Raúl Briceño in outdoor setting

Research Expertise and Interest

nuclear physics, particle physics

Research Description

Raúl Briceño's research is largely focused on understanding the emergence of low-energy nuclear physics directly from the fundamental theory of quark and gluons, namely quantum chromodynamics (QCD). Due to the non-perturbative nature of the theory, there remains a large restriction on the physical phenomena that can be directly obtained from QCD. In particular, we do not yet understand how quark and gluons come together to form hadrons (bound states of quarks and gluons) nor do we understand how the dynamics of these hadrons emerge from QCD. As a theoretical nuclear physicist, his primary goal is to bridge the gap between QCD and the phenomenological picture being constructed of nature. This research is necessary to understand and compliment the phenomena taking place in current and future Department of Energy facilities (Jefferson Lab, FRIB, the EIC), international facilities (LHCb, COMPASS, Belle II, BES-III, and PANDA), as well as fundamental nuclear reactions that may not be accessed directly experimentally.

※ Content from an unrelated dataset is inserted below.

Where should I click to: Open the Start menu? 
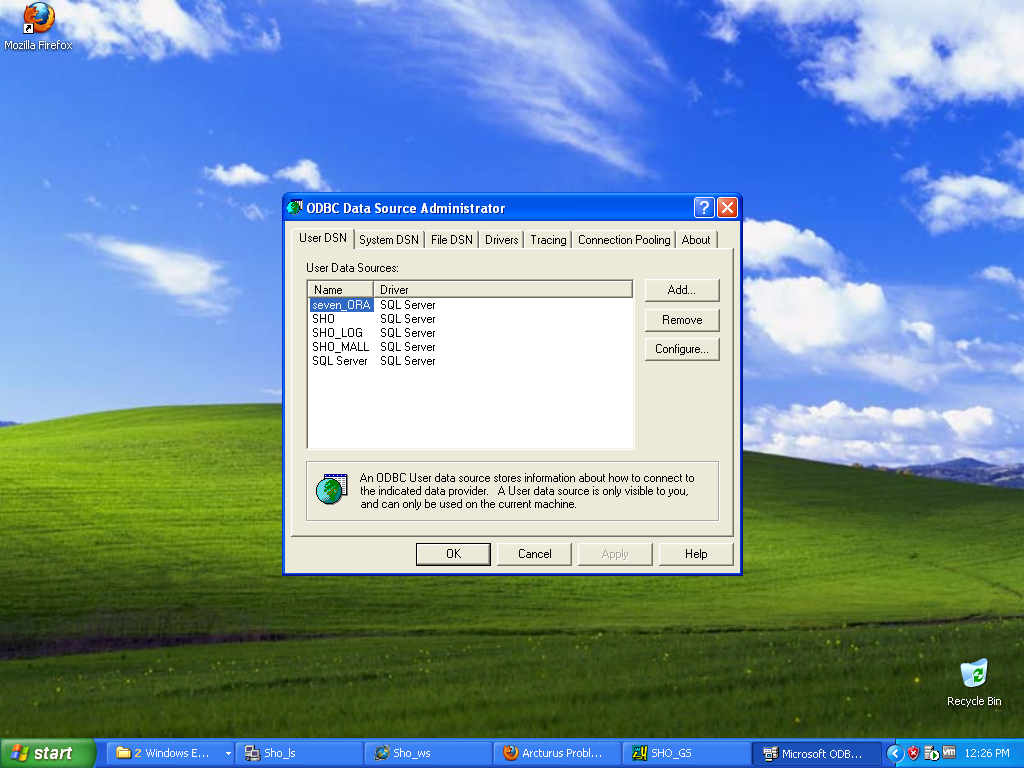47,753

His work has expanded different subfields of nuclear and particle physics, including QCD spectroscopy, lattice QCD, scattering theory, hadron structure, nuclear structure, and exploratory investigations into the use of quantum computing to study nuclear reactions that are inaccessible using classical computing. This requires the developing an admixture of formal and numerical techniques. Each one of these branches of research may provide complimentary insights into QCD at low energies.

Driven by the outstanding puzzles that exist in our understanding in the spectrum of the theory, he has dedicated the most time and resources towards the study of the spectrum of QCD using lattice QCD. In collaboration with others, including the Hadron Spectrum (HadSpec(link is external)) collaboration, he has been developing computational and mathematical methods to solve a variety of foundational problems. This program serves three primary goals: to confirm the existence of states, guide present and future experimental searches, and compliment experiments. Since the majority of hadrons are unstable and their presence can only rigorously be deduced from the behavior of their byproducts, these efforts largely amount to the determination of scattering amplitudes as a function of the center-of-mass energy and other possible kinematic variables. Looking to the future, these formal and numerical tools are necessary not just on the study unstable states in the theory, but they will also make future calculation of stable light nuclei and their properties.